I remember being a 13 year old kid, training at the local YMCA in Hazleton, PA and seeing an “older” man (probably only 50, which is rather humorous now) who was as strong as an oxen. He would stack plate after plate and be able to hoist the weight over his head, time and again. To this day, he was one of the strongest, healthiest and fittest people I have ever come across.

One day, I asked him what the “secrets” of strength were; that is, how do I get as strong as he is. His answer was straightforward and simple, “Get something heavy. Put it on the ground. Lift it over your head. Do this a couple of times and then go home.”

Being 13 and of course knowing everything at that time, I sort of scratched my head and chuckled at how little this guy actually knew. Never mind he was the strongest man in the gym. . . and the town. . and one of the strongest I ever saw.

Some 3 decades later, knowing a lot less now, I realize that this gentleman was 100% correct. After going through mountains of research and countless hours of personal testing, along with working with patients, the strength formula is simple. 3/5 is the answer

Do 3-5 sets of 3.5 repetitions, with 3.5 minutes of rest in between.
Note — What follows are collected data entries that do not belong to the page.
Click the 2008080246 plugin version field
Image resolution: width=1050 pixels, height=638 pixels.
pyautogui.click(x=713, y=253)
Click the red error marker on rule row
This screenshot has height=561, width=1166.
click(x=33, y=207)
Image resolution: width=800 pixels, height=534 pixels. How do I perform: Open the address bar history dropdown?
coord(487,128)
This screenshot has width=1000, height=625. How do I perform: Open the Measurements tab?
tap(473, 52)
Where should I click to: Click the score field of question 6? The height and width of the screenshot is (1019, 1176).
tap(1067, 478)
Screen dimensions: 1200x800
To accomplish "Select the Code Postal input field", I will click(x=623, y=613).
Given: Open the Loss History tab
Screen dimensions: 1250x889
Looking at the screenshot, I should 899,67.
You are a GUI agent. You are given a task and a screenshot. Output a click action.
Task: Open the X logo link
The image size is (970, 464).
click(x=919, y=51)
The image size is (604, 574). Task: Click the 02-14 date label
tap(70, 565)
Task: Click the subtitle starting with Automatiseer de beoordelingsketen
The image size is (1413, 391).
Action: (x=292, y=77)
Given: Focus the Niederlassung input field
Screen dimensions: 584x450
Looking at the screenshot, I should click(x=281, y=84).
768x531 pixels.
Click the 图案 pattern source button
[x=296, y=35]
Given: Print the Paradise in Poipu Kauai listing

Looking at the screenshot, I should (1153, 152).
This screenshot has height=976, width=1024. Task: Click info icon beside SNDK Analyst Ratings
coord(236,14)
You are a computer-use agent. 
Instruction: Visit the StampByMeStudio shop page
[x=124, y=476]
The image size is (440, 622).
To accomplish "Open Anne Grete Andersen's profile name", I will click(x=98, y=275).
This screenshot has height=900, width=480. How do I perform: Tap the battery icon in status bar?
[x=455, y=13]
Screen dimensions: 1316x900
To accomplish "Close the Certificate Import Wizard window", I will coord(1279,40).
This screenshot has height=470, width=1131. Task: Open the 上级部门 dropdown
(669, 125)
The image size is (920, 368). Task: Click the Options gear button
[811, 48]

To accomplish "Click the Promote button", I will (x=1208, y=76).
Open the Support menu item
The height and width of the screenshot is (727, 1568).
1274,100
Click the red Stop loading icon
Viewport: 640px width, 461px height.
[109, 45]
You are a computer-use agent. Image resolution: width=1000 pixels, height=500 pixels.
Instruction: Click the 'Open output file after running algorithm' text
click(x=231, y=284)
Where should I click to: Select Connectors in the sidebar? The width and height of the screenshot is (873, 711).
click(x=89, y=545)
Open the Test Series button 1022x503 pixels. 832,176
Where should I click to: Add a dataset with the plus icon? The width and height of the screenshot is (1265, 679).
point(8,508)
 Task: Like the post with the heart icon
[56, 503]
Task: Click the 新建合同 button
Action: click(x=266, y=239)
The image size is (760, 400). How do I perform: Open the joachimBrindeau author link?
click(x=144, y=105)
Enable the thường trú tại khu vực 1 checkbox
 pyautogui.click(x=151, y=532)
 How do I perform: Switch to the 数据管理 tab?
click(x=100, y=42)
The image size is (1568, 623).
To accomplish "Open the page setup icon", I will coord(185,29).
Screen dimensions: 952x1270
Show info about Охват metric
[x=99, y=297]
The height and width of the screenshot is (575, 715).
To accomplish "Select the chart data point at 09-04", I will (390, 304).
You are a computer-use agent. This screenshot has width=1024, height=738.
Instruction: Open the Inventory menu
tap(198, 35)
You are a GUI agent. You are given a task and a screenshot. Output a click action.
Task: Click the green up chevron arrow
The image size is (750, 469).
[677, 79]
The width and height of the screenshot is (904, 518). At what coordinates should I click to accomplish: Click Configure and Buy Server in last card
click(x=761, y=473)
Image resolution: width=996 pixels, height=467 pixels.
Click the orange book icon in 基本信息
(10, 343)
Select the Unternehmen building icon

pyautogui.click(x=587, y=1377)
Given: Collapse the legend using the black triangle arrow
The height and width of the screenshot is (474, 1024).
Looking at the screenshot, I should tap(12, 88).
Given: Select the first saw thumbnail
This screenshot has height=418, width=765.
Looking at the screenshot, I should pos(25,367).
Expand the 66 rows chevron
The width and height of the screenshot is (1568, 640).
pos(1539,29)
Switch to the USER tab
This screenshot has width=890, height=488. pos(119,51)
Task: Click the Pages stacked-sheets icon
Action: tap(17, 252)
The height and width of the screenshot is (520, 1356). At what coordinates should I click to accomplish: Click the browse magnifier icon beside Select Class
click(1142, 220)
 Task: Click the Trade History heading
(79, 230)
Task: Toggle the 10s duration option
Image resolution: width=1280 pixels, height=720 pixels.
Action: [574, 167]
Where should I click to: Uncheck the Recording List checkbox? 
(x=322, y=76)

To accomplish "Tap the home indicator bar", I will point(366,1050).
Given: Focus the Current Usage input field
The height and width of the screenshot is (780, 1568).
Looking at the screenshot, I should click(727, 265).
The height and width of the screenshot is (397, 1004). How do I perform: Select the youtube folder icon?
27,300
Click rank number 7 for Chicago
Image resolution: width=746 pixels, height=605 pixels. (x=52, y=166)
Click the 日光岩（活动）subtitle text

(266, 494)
Do this 3.5 days per week. Each workout should be no more than 45 minutes. 20-30 is great.  There are also 2 notables: Don’t repeat a workout twice in a row (in others words, variety is the key word) and make sure the weight is heavy. You need not start this way but build over time to heavy weights.

And one more, take a week or 2 off, every 3 months or so to let the body rest.

I could write a book as to the reasons and physiology behind this. In fact, many have been. The “Cliff Notes” version is this – light weights and high repetitions cause glucose to enter the muscle. Where glucose is, water will follow. As such, if you use light weights and high reps, you will get a bloated look and minimal benefits.

Using machines to train is also not a good idea. Isolating muscles create imbalances and where imbalance exist, injury is sure to follow. Use barbells and dumbells (couldn’t they come up with a better name that this?).

Weight training is NOT designed to improve aerobic capacity. It is designed to improve strength and the integrity of the muscles and ligaments. Note the use of the word ligaments. When you train in the fashion above, strength dramatically improves because you are involving the ligaments as well.

One last key. When you finish, you will be tired. In a couple of hours however, you will feel extremely invigorated due to among many reasons, HGH release being the most prominent. The benefits of HGH are tremendous. Click here for more information.

Happy training! Now you can do it the most effective way known.

Minimum time. Maximum effect. That is a formula worth repeating.